- Given problem:
Answer these from the forum thread on emitter resistors, one answer per line:
1. What value does George Herold give for the thermal voltage?
2. According to Jon Kirwan, what part does the capacitor short out?
3. About how far into the video does Shahriar show the Ie equation?

- Document excerpt:
>> Begin

11. ### George HeroldGuest

Big Grin! Thanks Jon. You're much better at discrete design than I
am.
(Which isn't saying much.)
After spouting off I was reading a bit in AoE.
(I use to have the lab manual, but it went to a new home
a few years ago, hopefully guiding the next generation.)

I totally agree about not wanting to have the gain based on the (25mV)
thermal voltage. But to do that you can't bypass the entire emitter
resistor. (Maybe that is the next lesson?) I do like having big
supply voltages, then wasting a volt here or there doesn't cost you
much.

George H.

12. ### Jon KirwanGuest

The capacitor (soon) acquires a voltage equal to the DC
operating point across Re. All it does is short out the AC
part. But the DC operating point (and therefore Iq) at the
tip of the emitter holds solid. (Shahriar, shortly after
about 6 minutes into the video, shows you the Ie equation he
easily derived, but without showing you how.)

>> End

- Dataset excerpt:

>> Begin

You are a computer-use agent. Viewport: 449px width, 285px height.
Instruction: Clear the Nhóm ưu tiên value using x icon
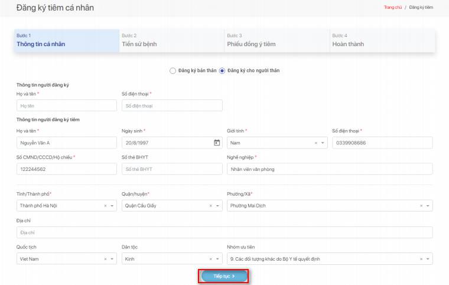tap(421, 259)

>> End

- Solution to the problem:
1. 25mV
2. The AC part
3. Shortly after about 6 minutes